Die Bundesregierung denkt laut über einen Deal nach, der bei vielen Bürgern hervorrufen dürfte: Patriot-Flugabwehrsysteme aus amerikanischer Produktion sollen von Deutschland gekauft und an Kiew weitergereicht werden. Ein Schritt, der nicht nur militärisch brisant ist – sondern vor allem innenpolitisch explosiv. Während sich die schwarz-rote Koalition bei Mütterrente, Stromsteuer und Rentenanpassungen mit Verweis auf Haushaltszwänge sperrt, scheint für Waffenlieferungen in den Osten interessanterweise genügend finanzieller Spielraum vorhanden zu sein.

Verteidigungsminister Boris Pistorius plant laut Regierungssprechern eine USA-Reise, bei der genau dieser Kauf thematisiert wird. Hintergrund ist der jüngste Waffenlieferstopp der USA an die Ukraine – betroffen sind auch Raketen für die Patriot-Systeme. Deutschland will nun in die Bresche springen, entweder mit eigenen Beständen oder durch Zukauf in Übersee. Was als transatlantische „Solidaritätsgeste“ verkauft wird, offenbart jedoch eine dramatische Schieflage in der Prioritätensetzung deutscher Regierungspolitik.

Soziales bleibt auf der Strecke

Für sozialpolitische Projekte hingegen fehlt regelmäßig das Geld. Familien mit Kindern warten vergeblich auf die vollständige Umsetzung der Kindergrundsicherung. Senioren, insbesondere Mütter mit vor 1992 geborenen Kindern, hoffen seit Jahren auf eine faire Rentenangleichung. Auch die versprochene Stromsteuer-Senkung liegt auf Eis – angeblich mangels Finanzierungsgrundlage. Doch wenn es um Rüstungsgüter für ein fremdes Land geht, sind plötzlich Milliarden abrufbar. Ein Patriot-System kostet im Vollausbau mehr als eine Milliarde Dollar. Einzelne Raketen verschlingen mehrere Millionen – und das bei erwarteten Stückzahlen von mehreren Hundert, die mittelfristig geliefert werden müssen.

Es ist ein politischer Spagat, der zunehmend an Legitimität verliert. Wie will man Bürgern erklären, dass sie sich auf Verzicht einstellen sollen, während gleichzeitig Hightech-Raketensysteme verschenkt werden? Wie glaubwürdig ist ein Bundeshaushalt, der bei nationaler Infrastruktur spart, aber ausländische Rüstungskäufe finanziert?

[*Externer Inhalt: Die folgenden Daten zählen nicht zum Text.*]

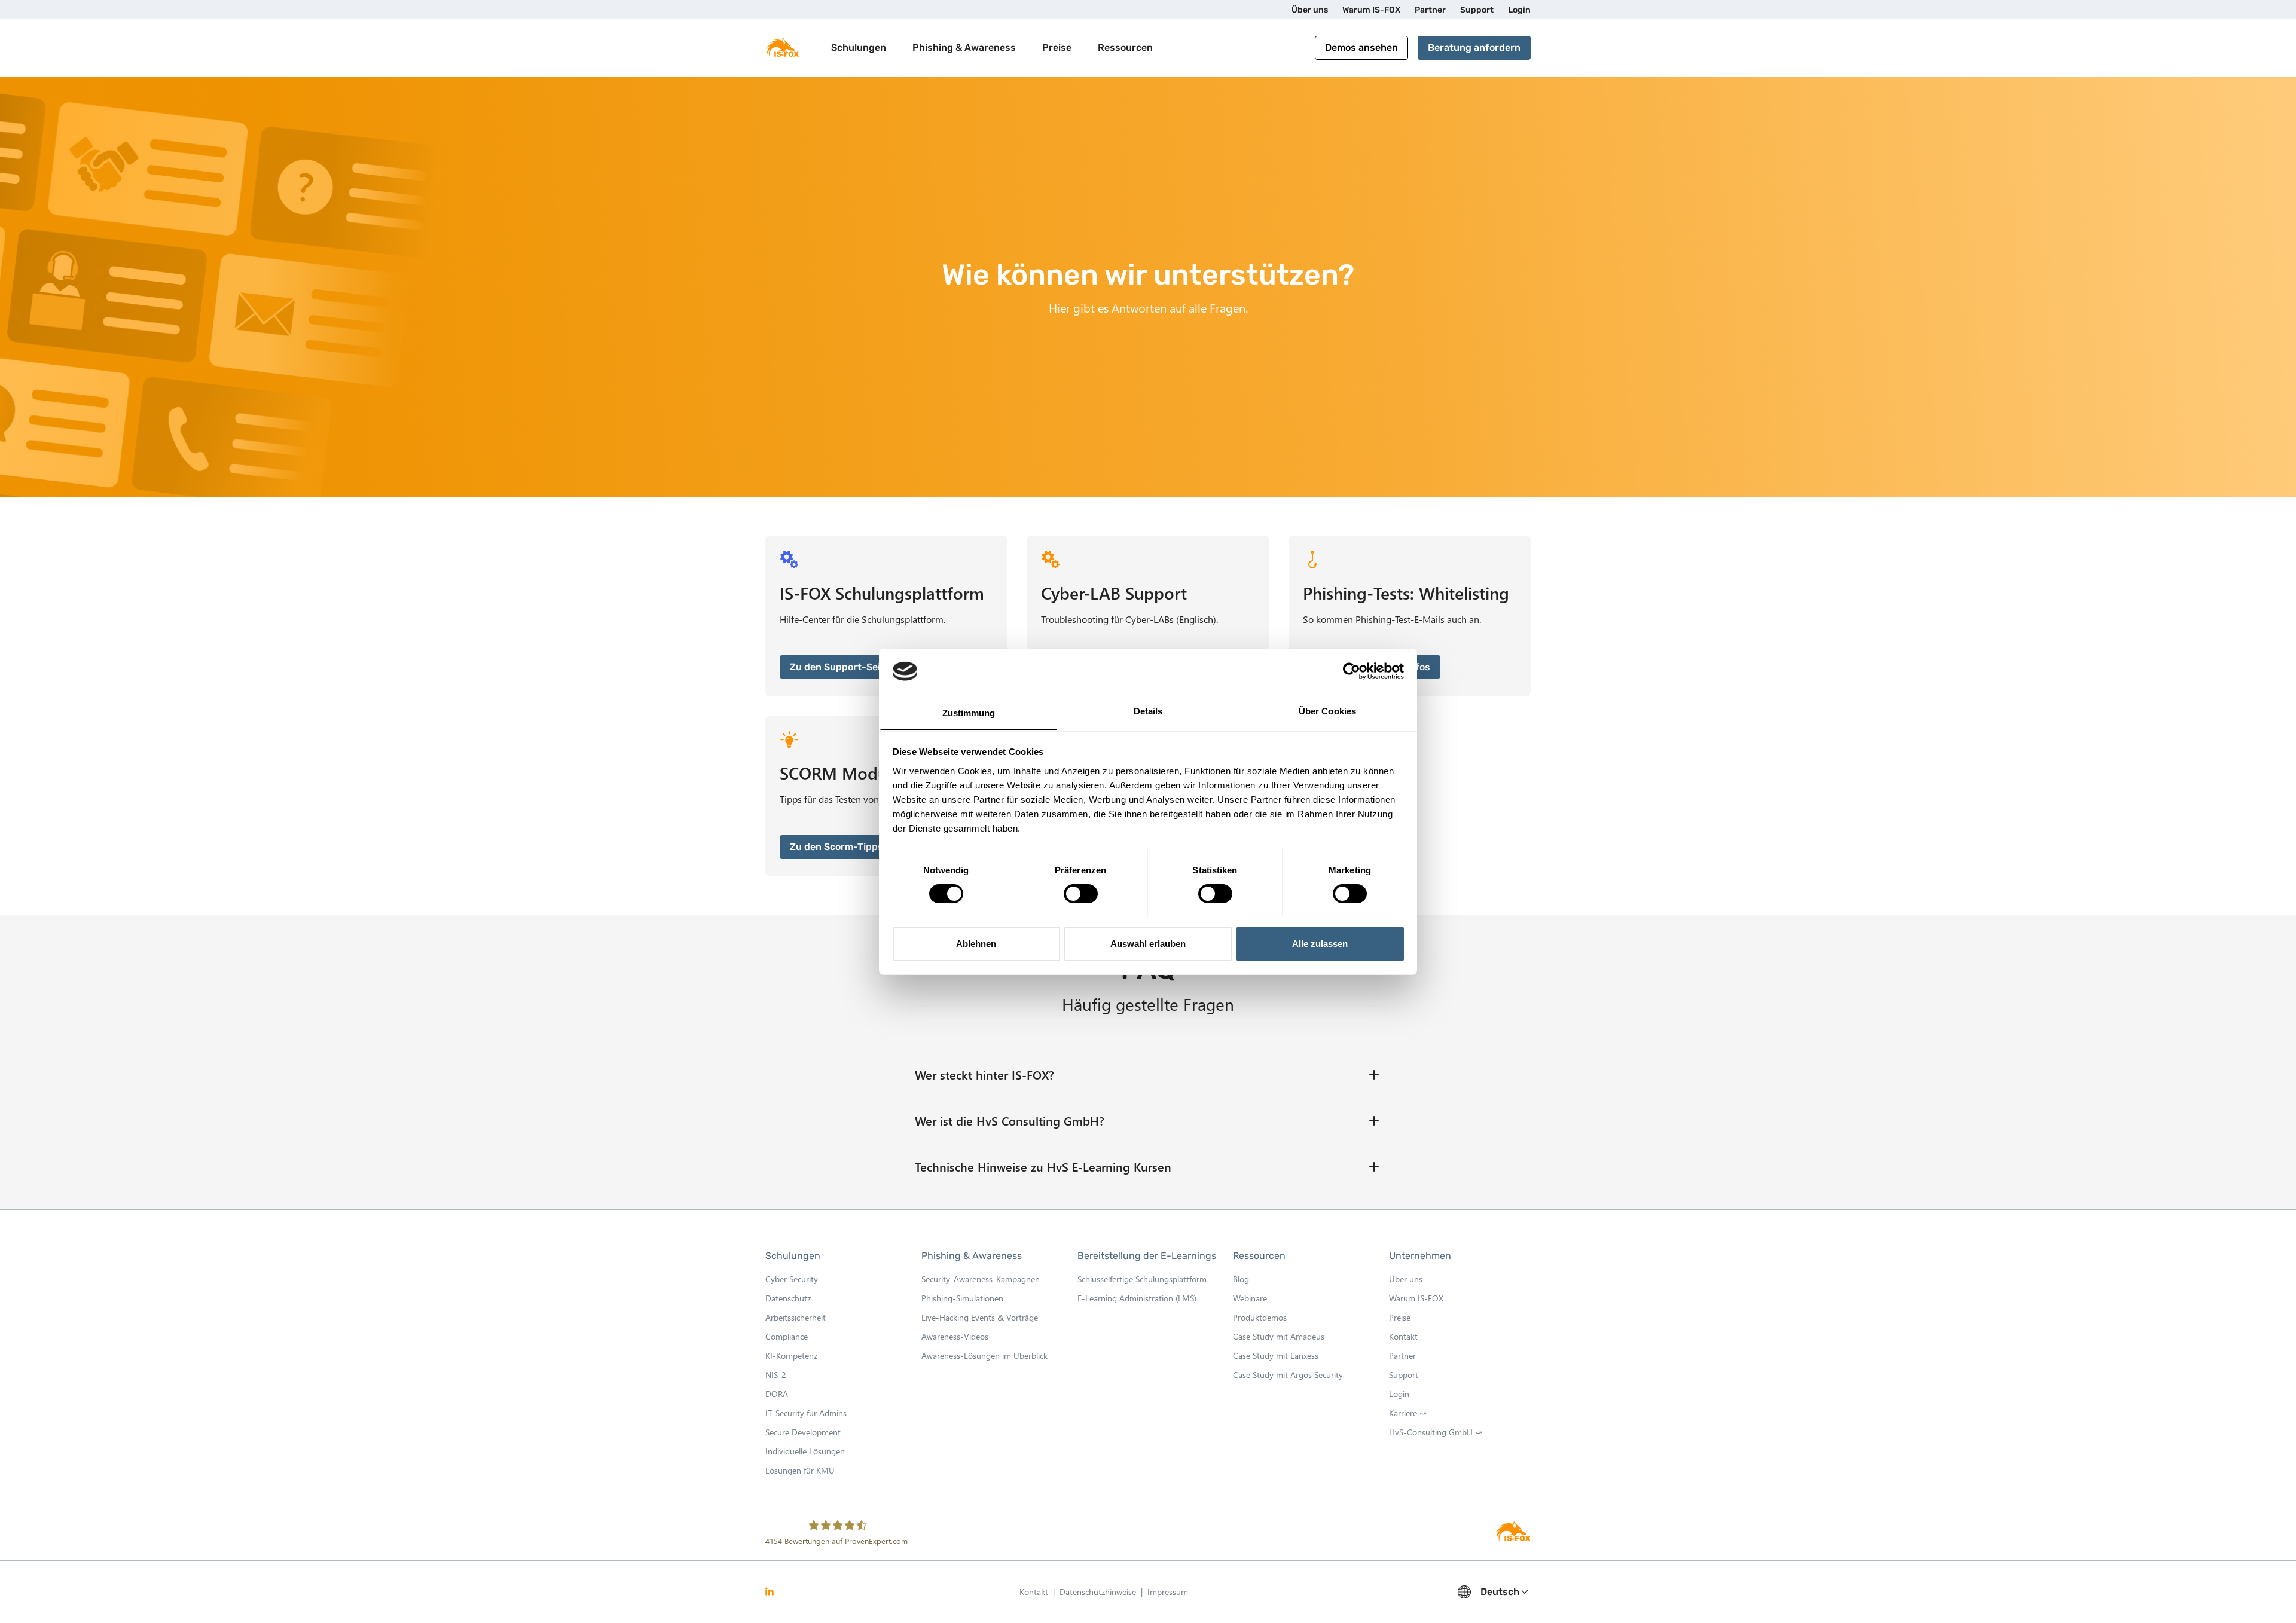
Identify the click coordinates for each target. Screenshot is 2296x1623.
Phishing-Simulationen (962, 1298)
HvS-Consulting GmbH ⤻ (1435, 1432)
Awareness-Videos (954, 1336)
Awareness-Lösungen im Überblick (984, 1355)
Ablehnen (976, 943)
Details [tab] (1148, 710)
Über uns (1405, 1279)
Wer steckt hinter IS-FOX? (984, 1074)
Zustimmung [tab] (969, 712)
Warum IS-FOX (1416, 1298)
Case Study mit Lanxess (1275, 1355)
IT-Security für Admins (806, 1413)
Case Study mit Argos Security (1288, 1374)
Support (1403, 1374)
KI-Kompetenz (791, 1355)
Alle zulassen (1320, 943)
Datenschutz (788, 1298)
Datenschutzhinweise (1101, 1592)
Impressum (1167, 1591)
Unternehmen (1420, 1255)
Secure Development (803, 1432)
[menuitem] (1310, 9)
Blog (1241, 1279)
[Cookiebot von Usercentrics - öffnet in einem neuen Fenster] (1351, 671)
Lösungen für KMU (800, 1470)
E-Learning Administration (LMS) (1136, 1298)
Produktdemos (1260, 1317)
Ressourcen (1259, 1255)
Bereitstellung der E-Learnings (1146, 1255)
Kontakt (1403, 1336)
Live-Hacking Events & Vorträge (979, 1317)
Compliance (786, 1336)
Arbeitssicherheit (795, 1317)
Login (1399, 1393)
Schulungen (792, 1255)
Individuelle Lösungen (805, 1451)
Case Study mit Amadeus (1278, 1336)
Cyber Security (791, 1279)
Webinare (1250, 1298)
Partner (1402, 1355)
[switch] (1081, 893)
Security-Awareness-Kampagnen (980, 1279)
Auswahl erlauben (1148, 943)
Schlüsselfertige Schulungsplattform (1142, 1279)
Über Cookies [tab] (1327, 710)
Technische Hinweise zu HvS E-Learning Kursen (1043, 1167)
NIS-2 (775, 1374)
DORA (776, 1393)
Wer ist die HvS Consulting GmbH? (1009, 1120)
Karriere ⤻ (1408, 1413)
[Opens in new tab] (769, 1591)
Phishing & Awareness (971, 1255)
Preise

Militärische Symbolpolitik statt strategischer Vernunft

Selenskyjs wiederholte Appelle nach westlicher Luftabwehr verhallen nicht ungehört: Die Ukraine besitzt aktuell sechs bis sieben vollständige Patriot-Systeme, drei davon aus Deutschland. Die ukrainische Führung fordert mindestens 25 Einheiten, um den Luftraum einigermaßen schützen zu können. Angesichts der Lieferengpässe, Produktionsrückstände und immensen Kosten ist dieses Ziel auf absehbare Zeit unrealistisch. Selbst die USA zögern mit weiteren Lieferungen – und delegieren die Verantwortung nun indirekt nach Europa.

Die Bundesregierung stellt sich damit erneut in eine Führungsrolle, die kaum jemand im Land befürwortet. Zwar bemüht man sich um internationale Absprache und Arbeitsteilung. Doch faktisch wird Deutschland zum Zahlmeister einer Strategie, die vor vielen Jahren in Washington entworfen wurde, aber zunehmend in Europa ausgetragen wird.

Die Bürger tragen die Last – ohne Mitsprache

Dass solche Entscheidungen fernab öffentlicher Debatten getroffen werden, verstärkt das Gefühl demokratischer Entkopplung. Kaum ein Parlamentarier stellt infrage, ob solche Waffenlieferungen tatsächlich im Interesse der Bundesrepublik liegen. Es geht nicht mehr um Verteidigung, sondern um geopolitische Signalwirkung. Und zahlen wird am Ende der deutsche Steuerzahler – ohne dass seine elementaren Anliegen berücksichtigt würden.

In einem Land, in dem Schulgebäude verfallen, Bahnnetze marode sind und selbst die Polizei unter Personalmangel leidet, ist der Kauf milliardenschwerer Waffensysteme für den Export ein Hohn. Die politische Klasse opfert das Wohl der eigenen Bevölkerung einem kriegsgetriebenen Globalismus, dessen Folgen längst außer Kontrolle geraten.